PDF+Text

Jack_Nolan · May 25, 2009, 7:13am

I know this topic has come up before but I can’t find if it was ever resolved. Because I have a large number of PDF’s and because OCR takes so much time, I frequently scan documents in to EF and defer the OCR until a later date or time.

So, I’m looking for a way to quickly identify PDF files in EagleFiler that need to be OCR’d. DTPro does a great job at this and OCR (the only reason why I still use both on my Mac).

The ideal way would be if EF differentiated between PDF and PDF+Text in the KIND field like DTPro does. I could then create a smart folder to quickly identify all of my un OCR’d PDFs.

A workaround might be a script?

Thanks in advance for the help/suggestions.

Jack

Slade_Mahoney · May 25, 2009, 8:38am

This isn’t exactly what you’re asking, but depending on your situation, an alternate approach might work.
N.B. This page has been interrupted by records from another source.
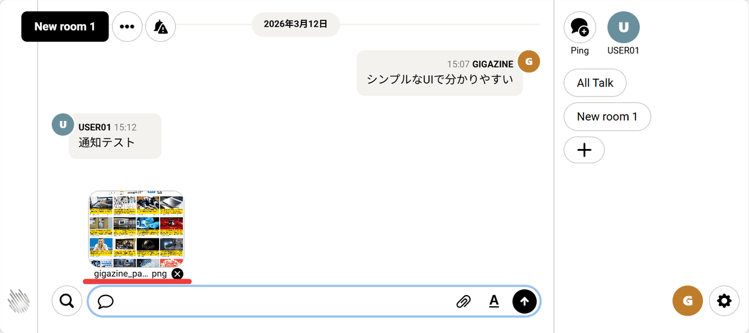Switch to New room 1 in sidebar

(607, 117)
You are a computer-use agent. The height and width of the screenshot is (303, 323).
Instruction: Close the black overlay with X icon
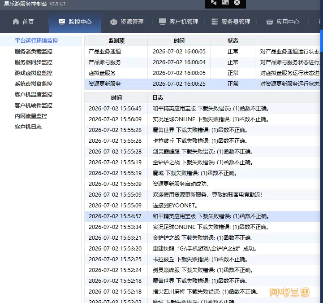tap(237, 3)
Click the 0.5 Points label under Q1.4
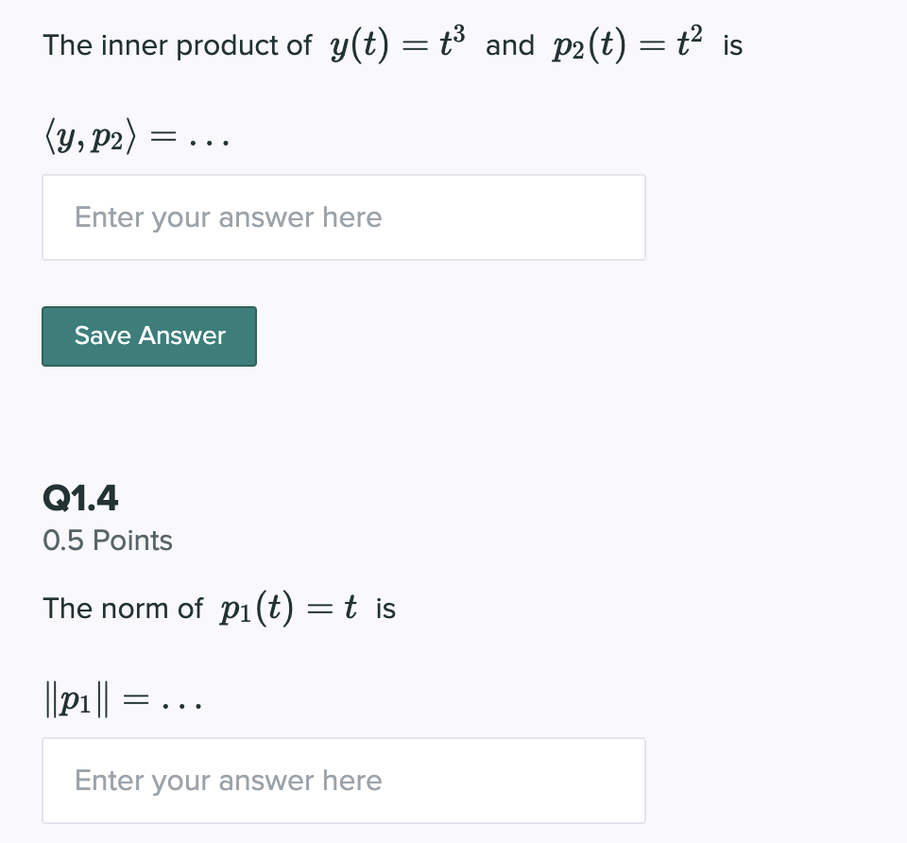The height and width of the screenshot is (843, 907). (107, 541)
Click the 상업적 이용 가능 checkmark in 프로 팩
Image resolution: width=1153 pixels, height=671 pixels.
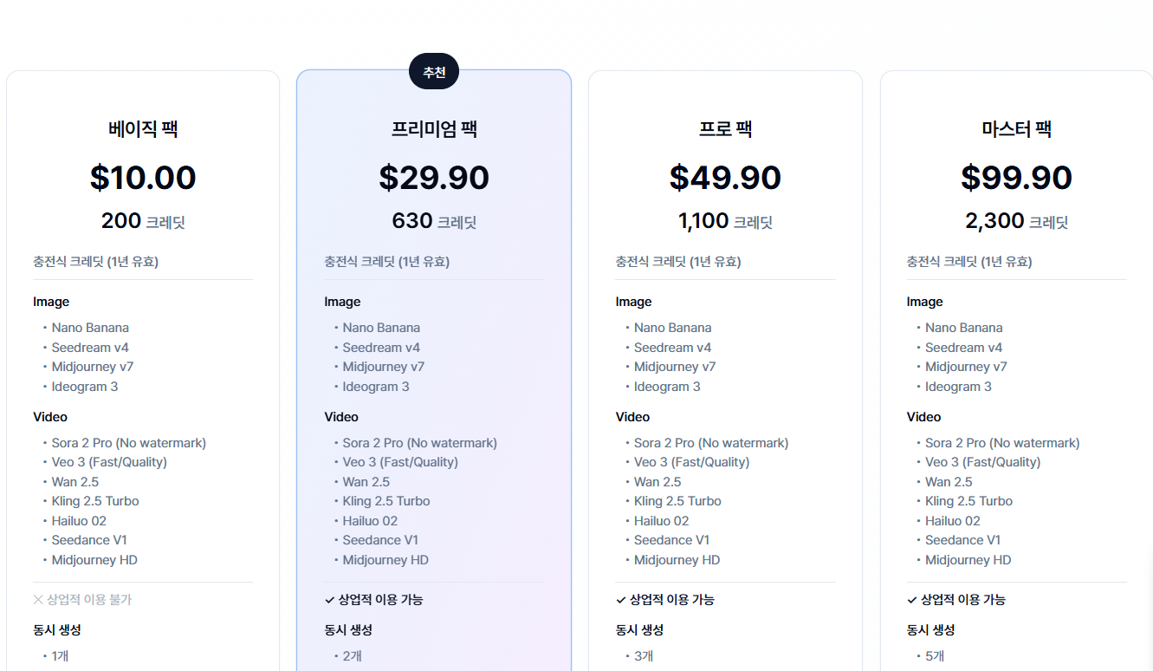tap(620, 599)
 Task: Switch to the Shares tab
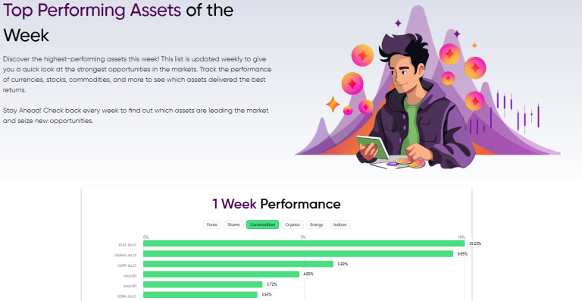coord(233,224)
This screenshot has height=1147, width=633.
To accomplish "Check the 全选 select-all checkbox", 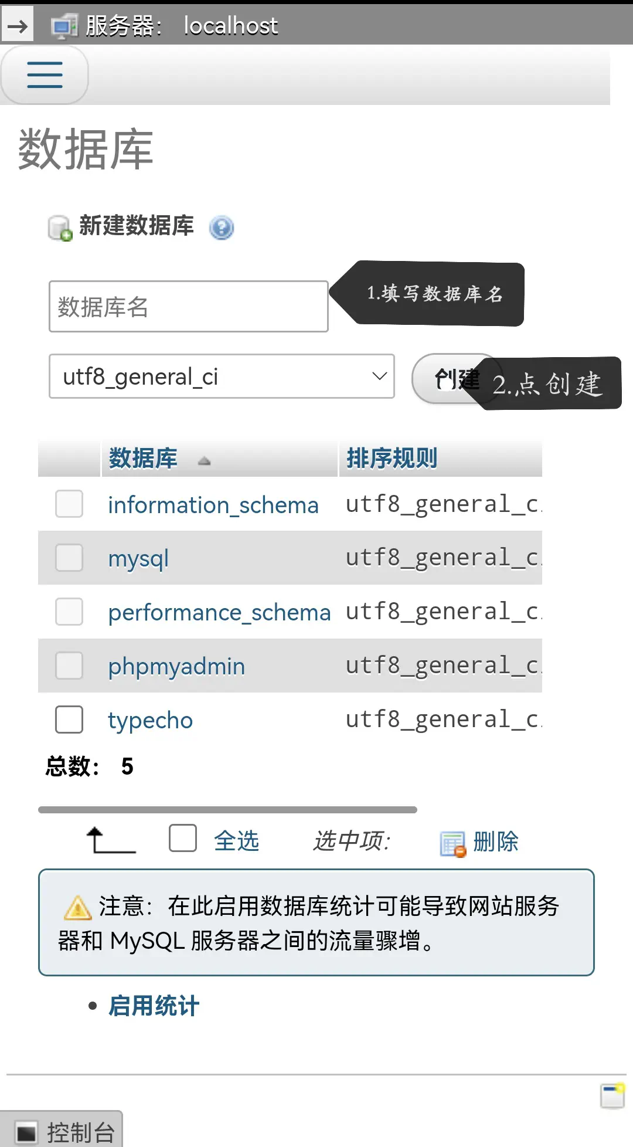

Have you filed those scans already? If not, they should all be in the “Unfiled” Smart Group. Have you tagged them already? If not, they should be in the “Untagged” Smart Group.

For future ones, perhaps you could put them in a special folder, or give them a special tag when you do the scan, and change it when you run the OCR.

Michael_Tsai · May 25, 2009, 9:11am

Yes, if the contents property of a PDF record is empty, it probably needs to be OCR’d. But I would instead approach this problem from a workflow point of view, using a folder or tag to keep track of which PDFs need processing.

Jack_Nolan · May 25, 2009, 12:55pm

Contents?
I must be slow today. I’m having trouble finding the contents property.

I went to set up a smart folder with “contents = nothing” and could not find the contents field.
Tried making it visible in a column but there were no columns named “contents”
Could not find contents under the search area.
Opened up the Inspector and could not find the contents field there.
Found “Show Contents” on the VIEW menu but it was grayed out for all of my PDFs (both PDF and PDF+Text files).

Out of desperation, I even looked in the manual! What am I doing wrong?

Thanks,

jack

Michael_Tsai · May 25, 2009, 1:21pm

There is no “contents” in the user interface. You said “A workaround might be a script?” and the answer is yes: you can write an AppleScript that looks at the contents property.